Similar view has been expressed by the Division Bench of the High Court of Punjab and Haryana in the case of Smt. Harvinder Kaur andAnother v Godha Ram and Another, which has taken into consideration the amendment and explanation introduced in Section 115. In the case of Kailash Singh v M/s. Agarwal Export Corporation, Mirzapur, it was a case where an application has been moved for permission to file certain papers after framing of the issues which was rejected. Allahabad High Court had to consider a question, 'what is the meaning of 'case decided' for the purpose of Section 115?' Hon'ble Gopinath, J., as he then was, has considered this question as under:--

'Orders passed merely for the progress of a proceeding are not orders, deciding a case, and would accordingly not fall within the meaning of the expression 'case decided'. They are only steps towards the final adjudication of the case, and only regulate the procedure, and do not affect any right or obligation of the parties.
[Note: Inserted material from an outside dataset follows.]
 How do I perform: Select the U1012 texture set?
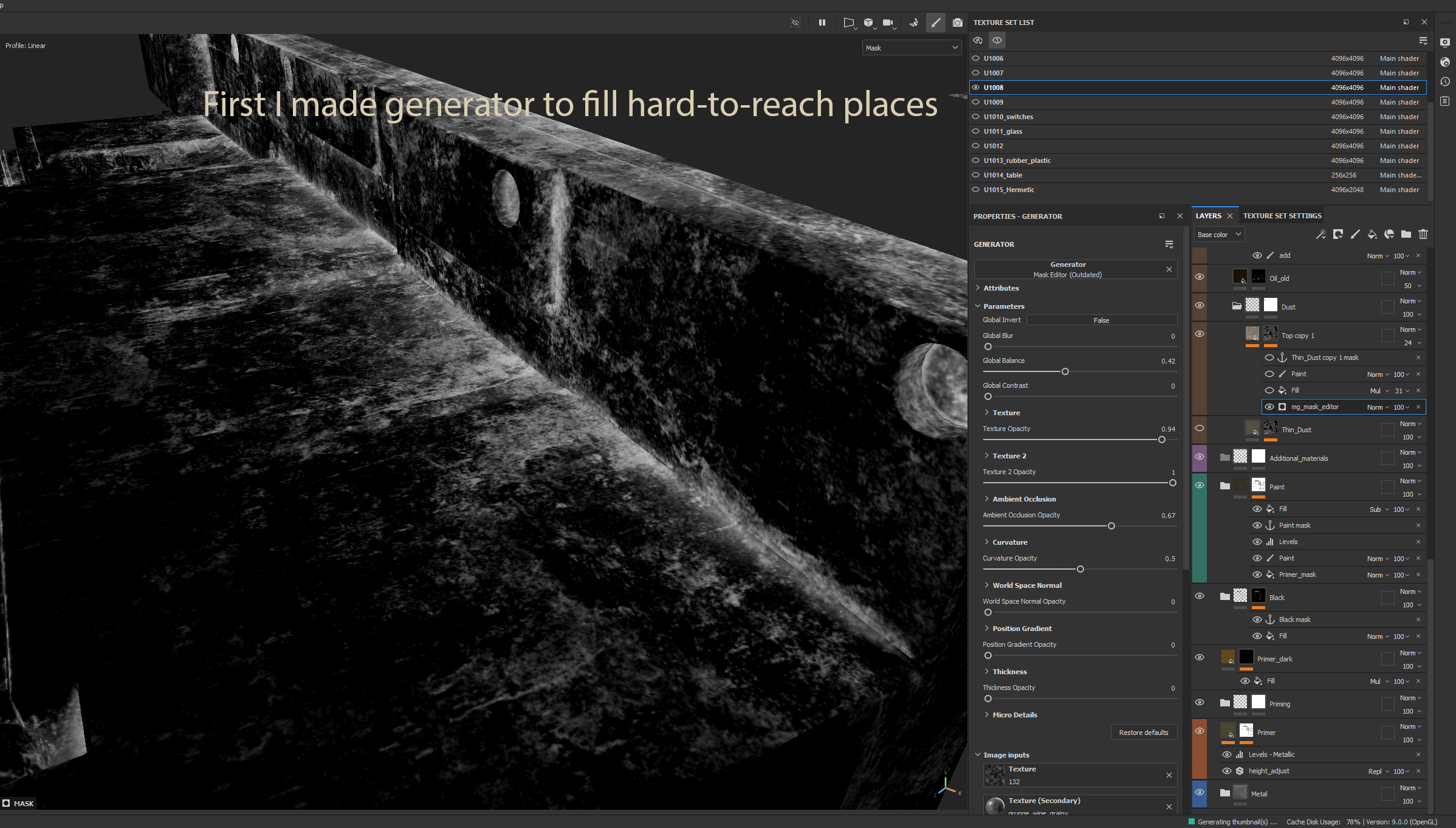(x=994, y=146)
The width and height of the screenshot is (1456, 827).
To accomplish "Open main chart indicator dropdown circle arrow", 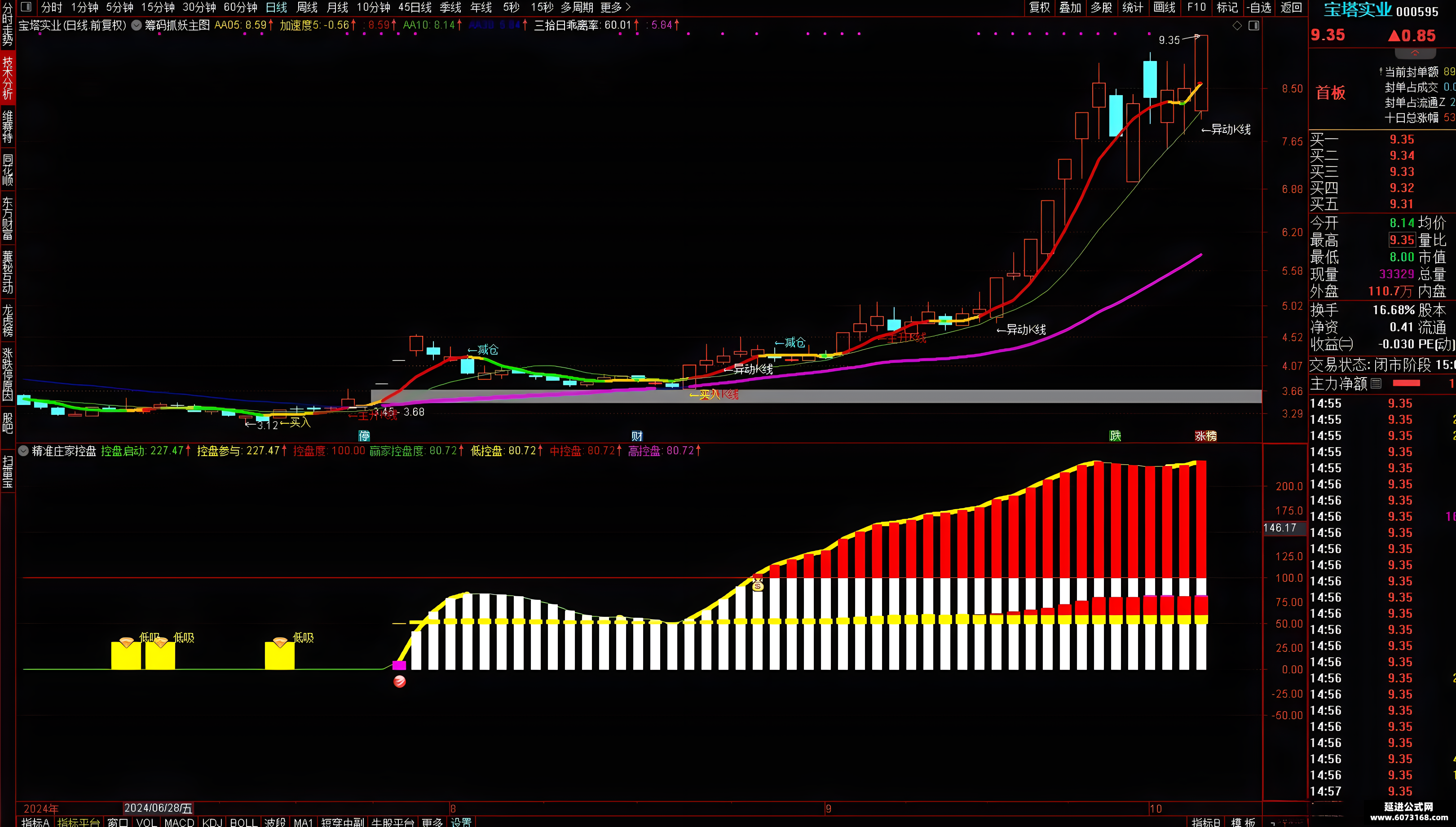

Discovery or production of documents accordingly is not a matter relating to the rights and obligations of the parties in controversy in a suit, and hence an order in that regard does not amount to 'case decided''.

A reference in this connection had been made to the decision of Central Bank of India Limited v Gokal Ghand. It has further been held that,

'The Court has a discretion and while generally speaking it will be a wise exercise of the discretion to admit such evidence the question must be decided in each case in the light of the particular circumstances and to avoid delay and multiplicity of proceedings in the circumstances of the case'.

5. In the present case, the Court below exercised its jurisdiction to reject the application for reopening of evidence already closed as in its opinion, it was only going to further delay the whole proceedings. The Court had discretion and considering the circumstances, it can exercise power in favour of any party, either grant opportunity or refuse it. Any such act of the Court, it cannot be said that there is any illegality or material irregularity. The order in this case has been passed under Section 151 of the CPC. It has rejected the application. The powers under Section 151 of the CPC are discretionary and inherent powers which are to be used to avoid abuse of the process of the Court and if Court thinks that if the application is allowed the likelihood is it will create delay. May this opinion be wrong as contended by the learned Counsel, though I do not express any opinion, it does not amount to any irregularity or illegality. It is clarified herewith I find there is no merits in the revision. Section 107 of the CPC confers power on the Appellate Court to take additional evidence in the context of Order 41, Rule 27 if the Trial Court has rejected it and committed error. Further Section 105(1) also provides that no appeal shall lie from any order made by a Court in the exercise of its original or appellate jurisdiction; but, where a decree is appealed from, any error, defect or irregularity in any order,affecting the decision of the case, may be set forth as a ground of objection in the memorandum of appeal. This particularly indicates that if there is any error or defect in the order of the Court in not granting the further time to comply with the order or reopening the further evidence and, disallowing to produce expert, it is always open to him to take that ground in memo of appeal in case the suit is decided against him and the Court below may consider it. If it considers, it may take additional evidence keeping in view the provisions of Order 41, Rule 27 and Section 107 and Section 105. This order will not come in way as the revision is dismissed on the preliminary ground as the order does not amount to be case decided and does not suffer from any jurisdictional error coming with clauses (a), (b) and (c) of Section 115 of the CPC.

Subject to the above observations, the revision petition is hereby dismissed on the initial stage of admission.